FIESTA - Model-Assisted Estimators

knitr::opts_chunk$set(warning = FALSE, message = FALSE)
# Sets up output folding
hooks = knitr::knit_hooks$get()
hook_foldable = function(type) {
  force(type)
  function(x, options) {
    res = hooks[[type]](x, options)

    if (isFALSE(options[[paste0("fold.", type)]])) return(res)

    paste0(
      "<details><summary>", type, "</summary>\n\n",
      res,
      "\n\n</details>"
    )
  }
}
knitr::knit_hooks$set(
  output = hook_foldable("output"),
  plot = hook_foldable("plot")
)
data.table::setDTthreads(2)

Model-Assisted (MA) module overview

FIESTA's Model-Assisted (MA) module calculates population estimates and their sampling errors by taking advantage of available model-assisted survey estimators from the mase R package (McConville, et al. 2018). These estimators can use a variety of auxiliary data to build models and predict over a response variable of interest, while using a bias-correction term so that the bias of the model does not depend on model mis-specification.

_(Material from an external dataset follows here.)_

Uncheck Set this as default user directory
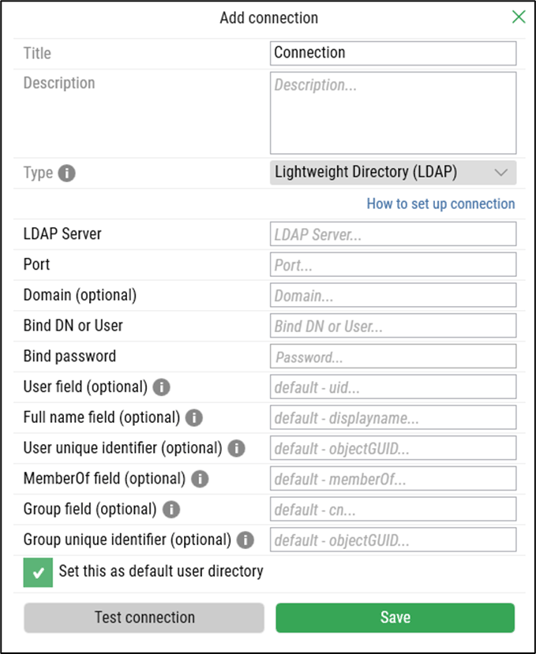This screenshot has height=654, width=536. (x=38, y=572)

Functions in FIESTA used for fitting model-assisted estimators include the modMAarea function for area estimates and modMAtree for tree estimates. The modMApop function is used to get population data needed for model-assisted estimation. Below is a description and table of contents for the sections related to these functions:

FUNCTION | DESCRIPTION -------------- | --------------------------------------------------------------- modMApop | Creates population data for model-assisted estimation. modMAarea | Produces area level estimates through model-assisted estimation. modMAtree | Produces tree level estimates through model-assisted estimation.

Objective of tutorial

The main objective of this tutorial is to demonstrate how to use FIESTA for generating estimates using estimators from mase. The model-assisted estimators can be used with FIA's standard state-level population data (i.e, Evaluation) from the FIA database (FIADB) and also population data from a custom boundary.

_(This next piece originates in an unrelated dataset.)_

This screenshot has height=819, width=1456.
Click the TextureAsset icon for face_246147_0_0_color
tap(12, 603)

The following examples are for generating estimates and estimated variances using standard FIA Evaluation data from FIA's National database, with custom Estimation unit and Stratification information. The examples use data from three inventory years of field measurements in the state of Wyoming, from FIADB_1.7.2.00, last updated June 20, 2018, downloaded on June 25, 2018 and stored as internal data objects in FIESTA.

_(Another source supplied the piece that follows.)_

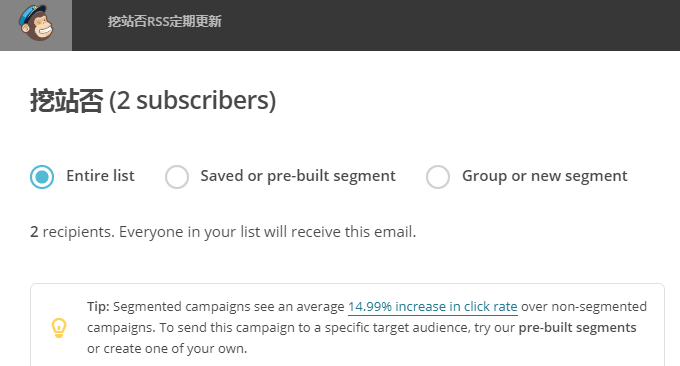
Task: Click the Mailchimp Freddie monkey logo
Action: point(36,23)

Example data - Wyoming (WY), Inventory Years 2011-2012

View MA Example Data

Data Frame | Description -----------| -------------------------------------------------------------------------------- WYplt | WY plot-level data WYcond | WY condition-level data WYtree | WY tree-level data

External data | Description -------------------------| ------------------------------------------------------------------ WYbighorn_adminbnd.shp | Polygon shapefile of WY Bighorn National Forest Administrative boundary WYbighorn_districtbnd.shp| Polygon shapefile of WY Bighorn National Forest District boundaries WYbighorn_forest_nonforest_250m.tif| GeoTIFF raster of predicted forest/nonforest (1/0) for stratification WYbighorn_dem_250m.img | Erdas Imagine raster of elevation change, in meters

*USDA Forest Service, Automated Lands Program (ALP). 2018. S_USA.AdministrativeForest (http://data.fs.usda.gov/geodata/edw). Description: An area encompassing all the National Forest System lands administered by an administrative unit. The area encompasses private lands, other governmental agency lands, and may contain National Forest System lands within the proclaimed boundaries of another administrative unit. All National Forest System lands fall within one and only one Administrative Forest Area.

**USDA Forest Service, Automated Lands Program (ALP). 2018. S_USA.RangerDistrict (http://data.fs.usda.gov/geodata/edw). Description: A depiction of the boundary that encompasses a Ranger District.

***Based on MODIS-based classified map resampled from 250m to 500m resolution and reclassified from 3 to 2 classes: 1:forest; 2:nonforest. Projected in Albers Conical Equal Area, Datum NAD27 (Ruefenacht et al. 2008). Clipped to extent of WYbighorn_adminbnd.shp.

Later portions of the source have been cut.